Here's to a black, blank future!
9 comments:
Exactly. The reports of SF's death have been greatly exaggerated in the past, and one can't really be sure anyway until it's post-mortem time (and what genre if not SF/F could arrange for a resuscitation?).
What's interesting to me about all these musings on the fate of the genre is the sociological comment it provides. I get the feeling that commentators in the future may look back at all this (and that in itself is an optimistic assumption, perhaps) and say, "Boy, these guys were really worried about what they were doing on a self-conscious level, about the longevity and health of their verbally-shaped dreams. Let's examine what this means in the context of the time's social, political and philosophical currents." And then they'll come up with all sorts of interesting (maybe psychological) causes, which, if we could travel to the future, would probably be as wild as any SF we can envision today (because we're too trapped in the present to realize them, and by the future they will be distorted by history)!
Exactly on your exactly. And Barnes' contention that we're an "undead" genre are fun in an academic context, but don't really matter to the wealth of readers currently enjoying contemporary SF.
Right. Btw, have you read John Horgan's The End of Science?
I didn't find it very stimulating on an intellectual level or relevant in a sociological way, except, as before, unwittingly.
I have not, and what Elhefnawy says about it doesn't inspire me to. But in 99, I had a friend, a theoretical physicist, tell me that pretty much everything had been done, and apart from a few arguments about the first picoseconds of existence, it was all in the bag. A year later he was into string theory and utterly retracted his previous statement.

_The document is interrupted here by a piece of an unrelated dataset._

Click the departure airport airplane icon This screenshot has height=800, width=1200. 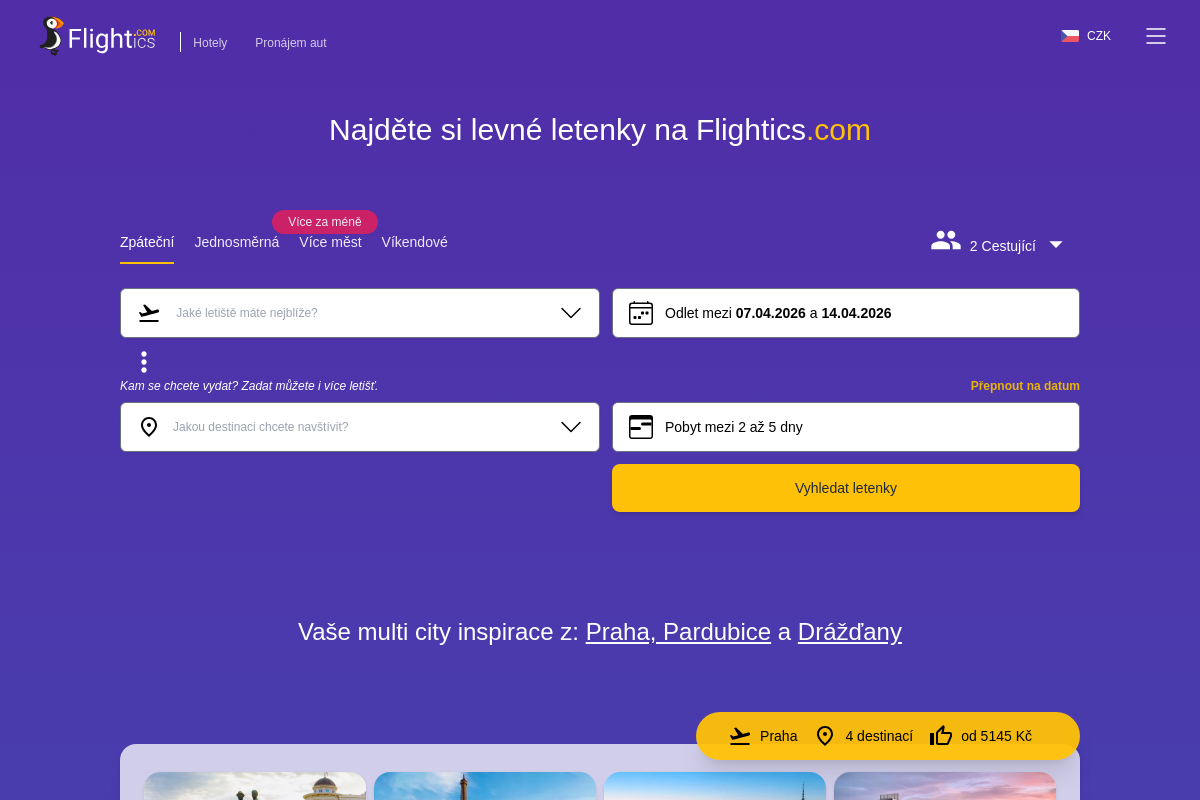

Science fiction dead? Tell that to the people standing in lines that go out the door of bookstores with author readings/signings.
Like Mark Twain said, "The announcement of my death has been greatly exaggerated." (or something like that anyway)
And on an unrelated topic . . . The Seattle Times Newspaper Business Section had a LONG article about Neal Stephenson, and I just got my Locus whose front cover is Neal Stephenson. I never realized that he is from Seattle! And more than just a science fiction author too!!! Fascinating, fascinating.
And a science fiction author charting new territory and getting massive mainstream respect too.
Lou, speaking as someone who studied theoretical physics, let me totally concur -- with your friend's retraction! There is actually a brutal amount of things we don't yet understand. Kaku's stuff is good (I heard you mention him in the podcast [the volume of your voice seemed low throughout, btw, a technical thing I'm sure]) but for one of the best summaries of the current state of understanding (including M-theory etc.) see the first chapter (only 15 pages) of Lee Smolin's 2006 THE TROUBLE WITH PHYSICS. Let me know if you're interested in it and I can try to get it to you (just that chapter, titled "The Five Great Problems in Theoretical Physics") by e-mail :-)
I'd love to know what the "Five Great Problems" are. My sense, talking to my friend, though, is that what these guys actually do is so far above anything that is put in layman's terms for my benefit as to almost be an entirely different discipline! I always prided myself on being able to make it to his third sentence before I was lost.